CNN: Death row inmate Richard Glossip’s murder conviction could be vacated after he avoided execution 3 times
April 6, 2023
Oklahoma’s attorney general is asking for a new trial in the case of death row inmate Richard Glossip, who has spent a quarter of a century in prison for the death of his boss in 1997.
“While the State has previously opposed relief for Glossip, it has changed its position based on a careful review of the new information that has come to light,” Attorney General Gentner F. Drummond wrote in a motion filed Thursday in an Oklahoma appeals court.
The request was made after a special counsel report released Thursday recommended Glossip’s capital murder conviction be vacated and that he be granted a new trial.
Glossip, 60, has insisted he was not involved in the killing of his boss, Barry Van Treese. He has narrowly avoided death three times, as previous execution dates ended with reprieves or stays of execution.

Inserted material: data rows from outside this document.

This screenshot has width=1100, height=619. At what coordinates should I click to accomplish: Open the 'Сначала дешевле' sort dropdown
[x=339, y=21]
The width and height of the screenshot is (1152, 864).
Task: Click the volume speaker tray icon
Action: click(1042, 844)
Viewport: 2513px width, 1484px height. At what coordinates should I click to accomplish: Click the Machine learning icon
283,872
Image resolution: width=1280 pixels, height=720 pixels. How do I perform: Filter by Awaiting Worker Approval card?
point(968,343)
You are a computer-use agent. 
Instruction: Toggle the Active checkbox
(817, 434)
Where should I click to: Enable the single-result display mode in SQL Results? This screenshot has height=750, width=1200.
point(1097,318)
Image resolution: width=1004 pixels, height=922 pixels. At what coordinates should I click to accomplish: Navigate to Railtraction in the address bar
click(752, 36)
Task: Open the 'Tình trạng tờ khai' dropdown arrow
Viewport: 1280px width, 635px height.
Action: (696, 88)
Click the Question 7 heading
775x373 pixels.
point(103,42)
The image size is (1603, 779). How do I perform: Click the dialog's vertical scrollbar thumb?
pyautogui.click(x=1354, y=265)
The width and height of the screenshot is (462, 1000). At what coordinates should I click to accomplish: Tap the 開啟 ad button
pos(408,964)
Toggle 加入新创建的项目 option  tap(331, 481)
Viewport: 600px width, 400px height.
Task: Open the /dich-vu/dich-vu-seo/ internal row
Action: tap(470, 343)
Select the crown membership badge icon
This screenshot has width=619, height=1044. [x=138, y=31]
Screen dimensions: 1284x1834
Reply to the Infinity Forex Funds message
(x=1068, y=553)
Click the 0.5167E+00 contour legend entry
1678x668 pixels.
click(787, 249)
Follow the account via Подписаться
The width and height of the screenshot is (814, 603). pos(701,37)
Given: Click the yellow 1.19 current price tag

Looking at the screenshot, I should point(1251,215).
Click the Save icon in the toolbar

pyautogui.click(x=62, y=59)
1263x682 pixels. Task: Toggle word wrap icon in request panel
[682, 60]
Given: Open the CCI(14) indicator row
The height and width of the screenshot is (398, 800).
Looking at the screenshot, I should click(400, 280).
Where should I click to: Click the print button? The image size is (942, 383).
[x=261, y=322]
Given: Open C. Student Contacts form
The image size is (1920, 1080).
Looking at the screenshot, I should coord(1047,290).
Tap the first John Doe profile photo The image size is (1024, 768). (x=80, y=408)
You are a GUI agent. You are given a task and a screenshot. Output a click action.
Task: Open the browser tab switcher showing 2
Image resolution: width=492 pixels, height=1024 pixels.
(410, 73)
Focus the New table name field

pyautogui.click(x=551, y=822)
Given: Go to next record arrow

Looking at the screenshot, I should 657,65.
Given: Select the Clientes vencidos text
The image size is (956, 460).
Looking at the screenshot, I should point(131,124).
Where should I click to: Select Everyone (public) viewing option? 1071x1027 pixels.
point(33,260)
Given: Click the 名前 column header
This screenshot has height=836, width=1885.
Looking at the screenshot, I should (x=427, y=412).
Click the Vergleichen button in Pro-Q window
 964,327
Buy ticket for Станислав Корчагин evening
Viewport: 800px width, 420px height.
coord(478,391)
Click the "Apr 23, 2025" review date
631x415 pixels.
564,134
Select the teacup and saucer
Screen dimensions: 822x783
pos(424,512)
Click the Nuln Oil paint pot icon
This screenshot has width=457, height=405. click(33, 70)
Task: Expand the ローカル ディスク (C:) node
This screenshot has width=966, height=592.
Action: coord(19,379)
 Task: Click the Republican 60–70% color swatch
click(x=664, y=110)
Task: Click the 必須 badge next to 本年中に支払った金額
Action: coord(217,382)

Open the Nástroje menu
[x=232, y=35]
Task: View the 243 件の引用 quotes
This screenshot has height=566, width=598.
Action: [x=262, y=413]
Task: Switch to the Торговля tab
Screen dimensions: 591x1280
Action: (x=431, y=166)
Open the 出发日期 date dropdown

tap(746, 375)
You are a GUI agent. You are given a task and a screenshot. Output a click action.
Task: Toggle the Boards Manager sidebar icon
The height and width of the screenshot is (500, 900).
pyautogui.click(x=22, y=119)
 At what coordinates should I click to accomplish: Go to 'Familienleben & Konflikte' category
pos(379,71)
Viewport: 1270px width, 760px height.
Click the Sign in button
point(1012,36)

It’s now up to the Oklahoma Court of Appeals to decide whether to grant or deny the request for a new trial. Glossip is currently scheduled to be executed on May 18.
Glossip, a former motel manager, has been behind bars for 26 years. He was convicted of capital murder for ordering the killing of Van Treese.
Another employee, then-19-year-old Justin Sneed, admitted to killing Van Treese with a baseball bat in Oklahoma City. But prosecutors told jurors Sneed killed Van Treese in a murder-for-hire plot orchestrated by Glossip.
Sneed received a life sentence in exchange for his testimony against Glossip.
But recently revealed evidence proves Glossip’s innocence, his defense team says.
“It is now clear that it would be unconscionable for the State to move forward with Mr. Glossip’s execution when there is so much doubt surrounding his conviction,” Glossip’s attorney, Don Knight, said in a statement Thursday.
“We thank (Attorney) General Drummond for his courageous decision to take a deeper look at this difficult case and urge the Court of Criminal Appeals to quickly grant the Attorney General’s request and remand Mr. Glossip’s case to the trial court for further proceedings,” Knight added.